In an article published in The Conversation, Kate Torii, a policy analyst at Victoria University’s Mitchell Institute, said students need to be exposed in the world of work and build connections with professionals – not just learn the tricks of the trade firsthand.
In July 2018, the Mitchell Institute released a report recommending that all students have work experience before they finish schooling as “schools alone cannot foster all of the skills and capabilities that young people need to find success in work and life.”
The study further encouraged more partnerships between schools and industries to smooth out the transition from schools to careers, address workforce gaps, and improve community ties.
“Varied opportunities to engage with the world of work, through career talks, mentoring, and excursions to job sites can be valuable from primary school through to secondary school, particularly for students at risk of disengagement,” Torii said.
“Early exposure is critical to ensure that students can make informed decisions about future career pathways.”
Government intervention recommended
State governments should also take part in school-industry partnerships to make sure that their efforts work, according to the Mitchell Institute’s report.
One way the government can participate is to monitor if the school-industry partnerships work or if these have gaps in execution.

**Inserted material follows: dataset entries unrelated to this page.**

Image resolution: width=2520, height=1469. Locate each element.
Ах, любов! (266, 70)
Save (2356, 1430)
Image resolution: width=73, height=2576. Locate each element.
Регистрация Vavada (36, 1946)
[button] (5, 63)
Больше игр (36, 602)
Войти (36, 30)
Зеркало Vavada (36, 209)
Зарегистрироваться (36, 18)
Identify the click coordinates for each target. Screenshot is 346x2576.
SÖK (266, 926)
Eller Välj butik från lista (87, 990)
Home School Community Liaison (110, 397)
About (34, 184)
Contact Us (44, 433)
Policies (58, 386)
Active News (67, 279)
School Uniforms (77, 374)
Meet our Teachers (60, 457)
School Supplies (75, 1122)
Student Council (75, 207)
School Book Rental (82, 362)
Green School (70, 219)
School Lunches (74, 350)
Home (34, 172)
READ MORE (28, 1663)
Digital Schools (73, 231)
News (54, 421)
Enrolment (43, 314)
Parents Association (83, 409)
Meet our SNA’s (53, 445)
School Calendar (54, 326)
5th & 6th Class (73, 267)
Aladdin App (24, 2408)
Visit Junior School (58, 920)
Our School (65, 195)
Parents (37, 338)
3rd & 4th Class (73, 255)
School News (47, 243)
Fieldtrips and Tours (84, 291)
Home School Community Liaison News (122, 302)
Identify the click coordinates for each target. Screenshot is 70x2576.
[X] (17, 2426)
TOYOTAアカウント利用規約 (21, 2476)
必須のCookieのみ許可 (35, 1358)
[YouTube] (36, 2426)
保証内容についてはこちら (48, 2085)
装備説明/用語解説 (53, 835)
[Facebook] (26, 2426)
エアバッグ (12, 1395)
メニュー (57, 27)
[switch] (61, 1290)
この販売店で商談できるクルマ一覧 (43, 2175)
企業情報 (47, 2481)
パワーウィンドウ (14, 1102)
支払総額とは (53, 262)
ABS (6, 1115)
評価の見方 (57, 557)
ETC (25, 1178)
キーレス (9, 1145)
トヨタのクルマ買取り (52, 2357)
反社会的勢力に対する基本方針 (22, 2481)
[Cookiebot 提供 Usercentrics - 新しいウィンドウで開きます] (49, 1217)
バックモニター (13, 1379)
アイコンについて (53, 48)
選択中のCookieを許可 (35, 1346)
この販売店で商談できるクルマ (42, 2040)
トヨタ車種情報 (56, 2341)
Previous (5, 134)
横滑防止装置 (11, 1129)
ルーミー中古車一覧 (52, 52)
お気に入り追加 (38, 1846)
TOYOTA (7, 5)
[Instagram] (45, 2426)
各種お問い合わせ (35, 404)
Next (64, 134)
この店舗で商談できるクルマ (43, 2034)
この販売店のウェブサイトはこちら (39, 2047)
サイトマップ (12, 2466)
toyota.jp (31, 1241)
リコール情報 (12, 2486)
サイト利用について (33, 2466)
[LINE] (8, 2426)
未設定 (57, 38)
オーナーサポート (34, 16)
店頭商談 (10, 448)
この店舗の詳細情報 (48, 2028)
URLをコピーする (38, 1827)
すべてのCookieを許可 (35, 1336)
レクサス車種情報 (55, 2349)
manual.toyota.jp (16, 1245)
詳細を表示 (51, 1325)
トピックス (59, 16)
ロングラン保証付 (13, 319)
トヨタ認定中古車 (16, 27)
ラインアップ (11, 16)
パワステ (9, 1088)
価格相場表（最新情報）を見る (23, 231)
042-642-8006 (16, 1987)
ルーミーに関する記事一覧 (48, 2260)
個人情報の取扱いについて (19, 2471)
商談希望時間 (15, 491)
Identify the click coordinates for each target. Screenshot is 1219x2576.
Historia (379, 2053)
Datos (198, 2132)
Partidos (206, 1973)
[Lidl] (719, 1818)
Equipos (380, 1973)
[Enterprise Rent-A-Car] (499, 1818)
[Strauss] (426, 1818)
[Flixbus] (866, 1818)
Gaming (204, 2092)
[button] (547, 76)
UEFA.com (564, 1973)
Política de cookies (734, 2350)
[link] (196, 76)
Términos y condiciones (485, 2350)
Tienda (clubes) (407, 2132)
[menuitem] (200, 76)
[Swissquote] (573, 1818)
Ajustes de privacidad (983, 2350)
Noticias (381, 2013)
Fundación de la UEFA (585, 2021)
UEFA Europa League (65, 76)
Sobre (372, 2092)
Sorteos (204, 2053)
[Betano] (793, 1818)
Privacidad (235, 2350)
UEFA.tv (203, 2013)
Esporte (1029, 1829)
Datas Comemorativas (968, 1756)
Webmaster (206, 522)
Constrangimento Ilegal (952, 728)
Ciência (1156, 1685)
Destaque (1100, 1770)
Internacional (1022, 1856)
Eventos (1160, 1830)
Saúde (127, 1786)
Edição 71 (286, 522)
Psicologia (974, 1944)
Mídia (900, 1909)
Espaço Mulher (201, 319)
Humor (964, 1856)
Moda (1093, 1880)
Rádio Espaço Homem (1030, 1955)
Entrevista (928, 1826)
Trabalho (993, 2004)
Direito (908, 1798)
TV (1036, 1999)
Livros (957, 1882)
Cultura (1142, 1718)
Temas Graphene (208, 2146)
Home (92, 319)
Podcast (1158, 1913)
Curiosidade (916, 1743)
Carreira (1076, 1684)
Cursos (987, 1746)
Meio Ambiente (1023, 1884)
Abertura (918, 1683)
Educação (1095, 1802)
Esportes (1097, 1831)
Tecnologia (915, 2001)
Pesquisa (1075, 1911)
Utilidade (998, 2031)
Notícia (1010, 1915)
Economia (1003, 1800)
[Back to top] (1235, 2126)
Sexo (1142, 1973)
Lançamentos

State governments should also make sure that work experience partnerships are a priority in schools and are receiving the needed time and resources to succeed.
Lastly, state governments should also remove barriers to improve ties between schools and industry partners, such as clearing regulatory and governance issues, helping find partners and settle mutual needs between institutions.
Students taking charge
But despite existing work experience programs in schools, some students still find their experience to be lacking.
Hannah Ahn and Bagavathy Menon, both Year 12 students at Chatswood High School, might have just found a solution to this problem.
After experiencing a disappointing Year 10 work experience, Ahn and Menon founded Yakka, an online platform which helps connect students with businesses for their work experience.
Through Yakka, companies can find the most suitable student candidate from a pool of applicants. Students can also find the kind of work experience they’re after.
Prior to the creation of Yakka, both students took part in Generation Entrepreneur’s iEntrepreneur incubator program in July 2018 where they received training as well as funding to materialise their idea.
So far, Ahn and Menon have already tied up with nine organisations to offer 14 work experience opportunities to secondary students. Yakka itself was already pitched to over 300 people.
Though fuelled by their lacklustre work experience, Menon said she was also inspired by their school’s curriculum.
“Consequently, I am fully engaged in the business sphere and am able to draw from my understanding of legal frameworks to contribute to Yakka’s ongoing success,” Menon said.
Ahn, for her part, said she was able to develop Yakka through her background in volunteering and freelance brand design work.
Chatswood High School Principal David Osland noted that both students have taken part in various entrepreneurial activities over the past two years.
“Students at Chatswood High School begin their journey towards being young entrepreneurs through classes in the junior school where they learn design thinking, critical and creative thinking, team work and communication skills,” Osland said.
The school’s social science faculty handles a variety of programs to expose students to entrepreneurial activities such as project-based learning initiatives for Year 8 students, the Australian Business Week for Year 10 and the $20 Boss School Program.
“This grounding is supported by our partnership with Generation Entrepreneur and opportunities such as [Menon’s] UBS scholarship which allows students to gain industry experience while still at school,” Osland said.